# Picky frogs?



## Kevin1234 (Oct 12, 2008)

I have a very skinny pumilio that has a bacteria issue that I am treating. The other 2 eat like pigs and have no problems. This particular one eats melanogaster flies but I rarely see it eat and it never puts on weight. There are springs to but not in abundance. Tonight I decided to try baby mealworms because the babies are finally showing up. I put 4 in front of him and it ate them all instantly. Now I find this interesting because It will eat a fly here and there but generally wont eat them. 

Now my question is.... Do I have a picky frog that refuses to eat fruit flies??? 

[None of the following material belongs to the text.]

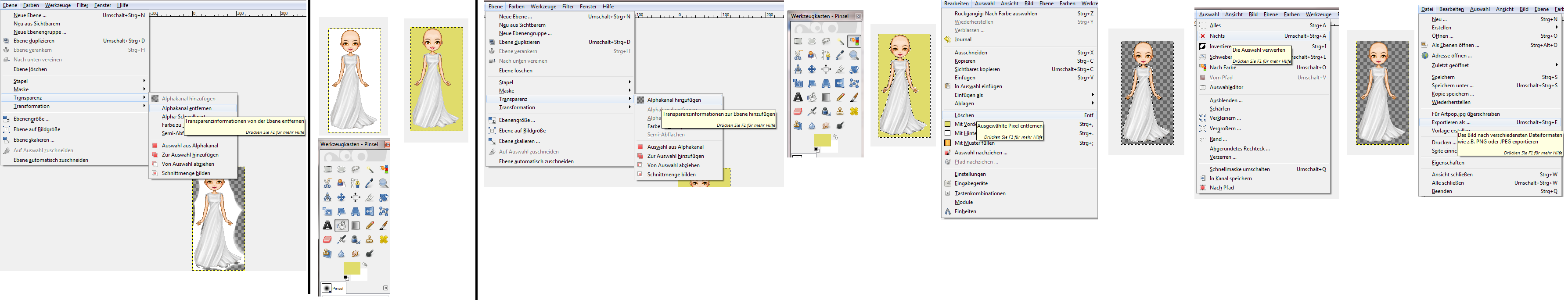Select Alphakanal entfernen menu entry

[x=186, y=108]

Anyone else have a picky frog that refuses certain foods??? is this normal??

Thanks
Kevin


----------



## Kevin1234 (Oct 12, 2008)

hmm anyone?


----------



## JL-Exotics (Nov 10, 2005)

Tough one Kevin... I've never met a frog who didn't enjoy a good fruit fly! 

I will say that in my opinion frogs definitely have a programmed vision in their minds of what food looks like. Sure, movement will attract them and even get them to strike. But anything new and unusual in terms of size, shape, taste, texture will often result in a good deal of fussing and spitting out and retrying and spitting out. At some point the frog will either decide that #1 "hey, this is food!" or #2 "Nope, that's not for me..." It can take a while for them to switch gears and accept something new, but they usually will if the food is indeed edible.

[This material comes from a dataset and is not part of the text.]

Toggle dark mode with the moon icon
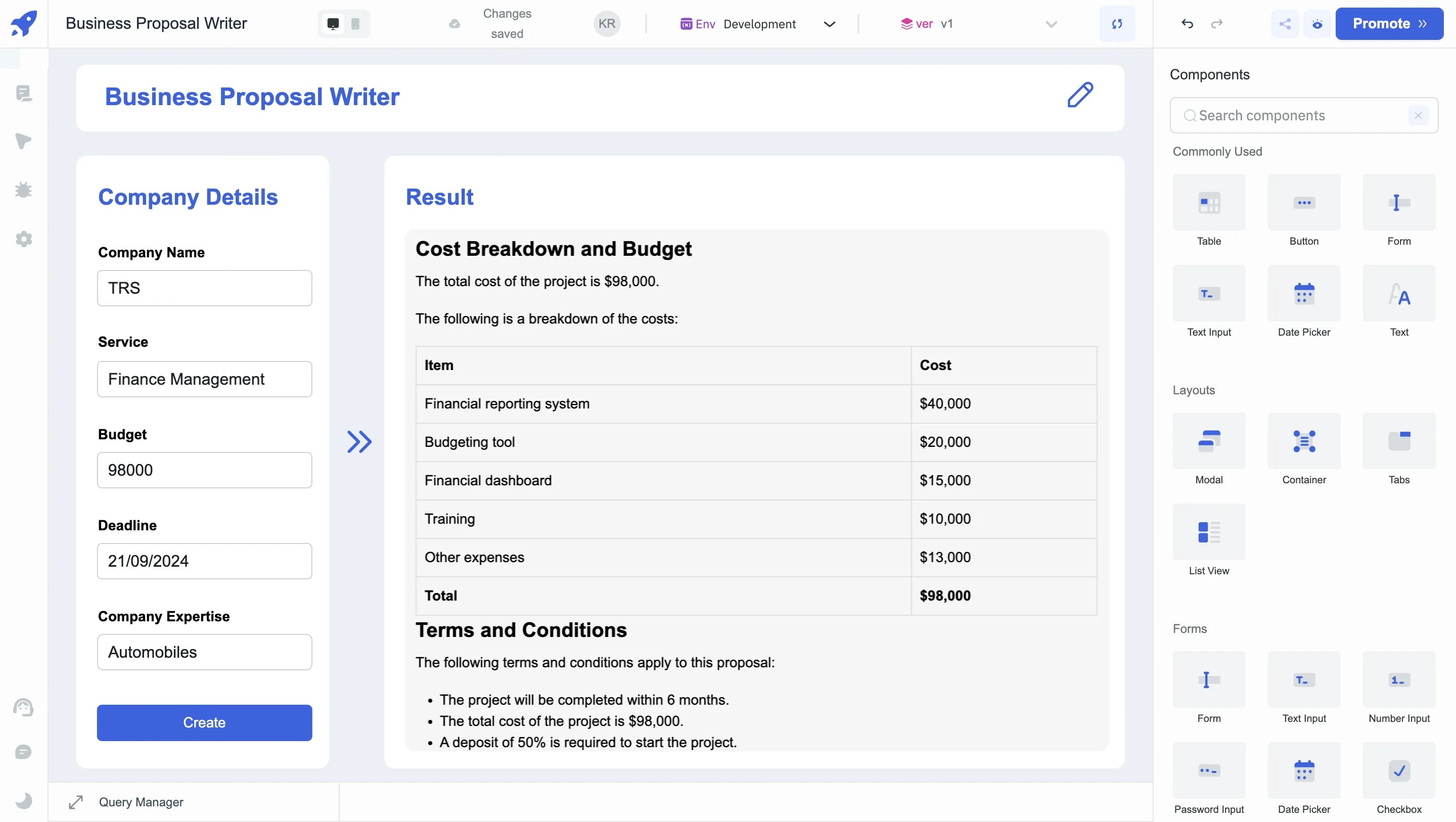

You may just have a picky guy that is locked onto the small worms. I would continue with the worms as long as he will continue eating them and keep introducing flies in the hopes that he develops a taste for them. 

Good luck with him!


----------



## Kevin1234 (Oct 12, 2008)

hmm yeah it really doesnt make much sense because I have had him for a like a month now and I have seen him eat the flies. He only eats a few and thus stays alive but never enough to gain weight. I thought it was the bacteria problem he has that is making him skinny but now I think its just the eating thing. I decided to try it again tonight flies in front him and he doesnt go for them. Tried termites and he doesn't go for them. I put 12 baby mealworms in front of him and he sucked them all up like a vacuum. I just find it unusual because he has eaten flies but he wont fill up on them. 

Luckily I decided to raise mealworms and superworms as backup food cultures and the babies are the perfect size right now. 

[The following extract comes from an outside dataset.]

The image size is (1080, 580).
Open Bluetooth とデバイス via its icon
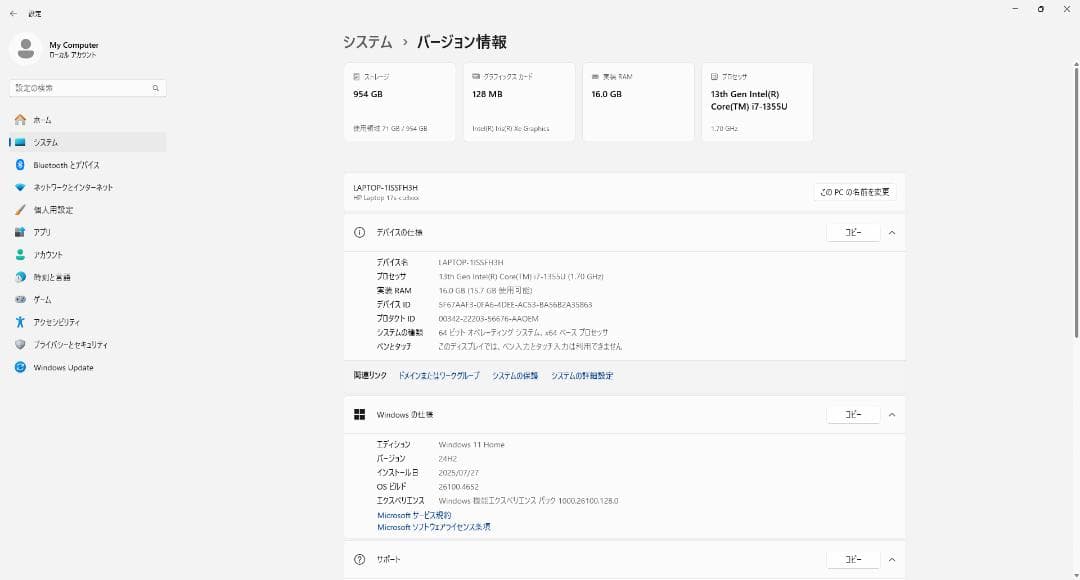[x=19, y=164]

I haven't tried feeding him my pill and sow bugs yet though but that will be next. 

For now I will just feed him the worms everyday and fatten him and hopefully when hes fat he will start eating the flies some more.


----------



## Ed (Sep 19, 2004)

People often overlook that amphibians are also known to zero in on specific food items based on thier potential nutritional content.. Its possible that the frog was so aggressive towards the mealworms as they are high in fat. 

Ed


----------



## Kevin1234 (Oct 12, 2008)

well he is taking termites and the mealworms everyday now. I alternate between the two several times a day. He will get to almost a normal weight but still remains skinny. Im hoping it will just take time for him to gain weight since he was so skinny. otherwise....I just dont know where he is putting it lol. 


Kevin


----------